### What the task asks:
In the post below about David Walker's MSNBC appearance, copy the passage starting with "As I keep saying, Social" and going on through "us who's boss!", switching "well-to-do" to "wealthy".

### Exercise text:
=-=-=-=-=

July 27, 2010

Former US Comptroller and Pete Peterson Austerity Pimp David Walker joined Andrea Mitchell's set on MSNBC to warn all of the peons that we'd better get ready to be paying more in taxes because heaven forbid we can't dare to ask the rich to do any more to reduce the deficit.

He also had some new snake oil to sell all of us with his description of privatizing Social Security; we need to make it "more savings oriented." I wonder if he's been talking to Frank Luntz? That just sounds so much nicer than saying let's turn it over to Wall Street, doesn't it? Maybe he's figured out that calling it "a cancer" like his fellow deficit hawk Erskine Bowles wasn't such a good idea. What Susie wrote in that post deserves repeating in response to David Walker here.

As I keep saying, Social Security is a pay-as-you-go program which funds itself. All Social Security needs to stay 100% funded through the next 50 years is to remove the cap on earnings placed there under Ronald Reagan as a perk for the well-to-do, and raise the rate by one percent.

To say that Social Security is part of a "cancer" as Erskine Bowles does, is the same as saying that the United States cannot meet its own bond obligations -- which is decidedly not true. But the Very Serious People, contrary to the facts spelled out by economists like James Galbraith and Paul Krugman, have decided that the best way to deal with their own gnawing sense of economic uneasiness is to grind the boot heel into the backs of the lower classes -- just to show us who's boss!

Here's more of the same nonsense from Walker. These people are determined to raid that trust fund and pretend that the United States can't meet out debt obligations if we don't.

Mitchell: Look the fiscal commission doesn’t even have anything mandatory. It’s all advisory and all the muscle from that commission was taken out because of the disagreements on the hill. Doesn’t that forecast that you’re not going to have the kind of results from this commission that is going to make a real difference in terms of the deficit or the tax climate?

Walker: Well Andrea we’re hopeful that it can make some recommendations based on the super-majority requirement. I believe it’s very possible to re-impose tough statutory budget controls next year that don’t have trillions of dollars worth of exemptions. I believe that it’s possible to reform Social Security to make it solvent, sustainable and more savings oriented.

Realistically, the two tough things that we’re going to have to do, which is comprehensive tax reform and really taking a hard look at health care costs that are out of control. Those are probably not going to be ripe until around 2013, but we need to start getting some points on the board, start doing some things sooner rather than later before our foreign lenders lose confidence in our ability to do so.

Mitchell: Mr. Walker in your recommendation that we extend the tax cuts for the middle class for all the top earners, the 2 or 3% of the top earners, would you do it even if they’re not paid for?

Walker: I think it’s highly preferable if we pay for them quite frankly but it’s important to keep in mind this. If anything is done in that regard, it should be temporary. We should not deceive the American people by letting them believe that their taxes are not going go up once the economy has recovered.

President Obama made a commitment that he wasn’t going to raise taxes on people making over $200,000 or more. That was an unrealistic commitment. Our problem is primarily a spending problem and the resolution to our fiscal challenge is primarily spending, but we’re going to need more revenues and it’s going to have to be more broadly shared than just those that are wealthy.

=-=-=-=-=

### Information supplied:
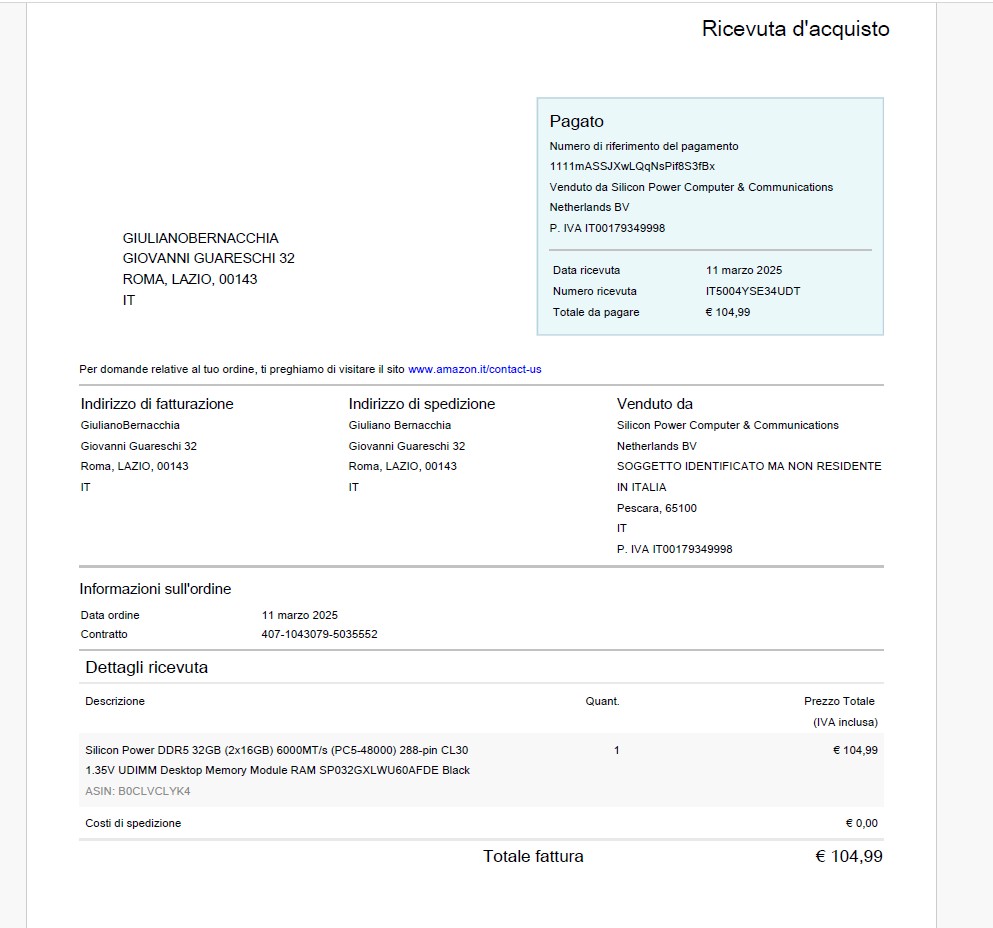Click the Totale da pagare label
Viewport: 993px width, 928px height.
596,312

=-=-=-=-=

### Exercise response:
As I keep saying, Social Security is a pay-as-you-go program which funds itself. All Social Security needs to stay 100% funded through the next 50 years is to remove the cap on earnings placed there under Ronald Reagan as a perk for the wealthy, and raise the rate by one percent.

To say that Social Security is part of a "cancer" as Erskine Bowles does, is the same as saying that the United States cannot meet its own bond obligations -- which is decidedly not true. But the Very Serious People, contrary to the facts spelled out by economists like James Galbraith and Paul Krugman, have decided that the best way to deal with their own gnawing sense of economic uneasiness is to grind the boot heel into the backs of the lower classes -- just to show us who's boss!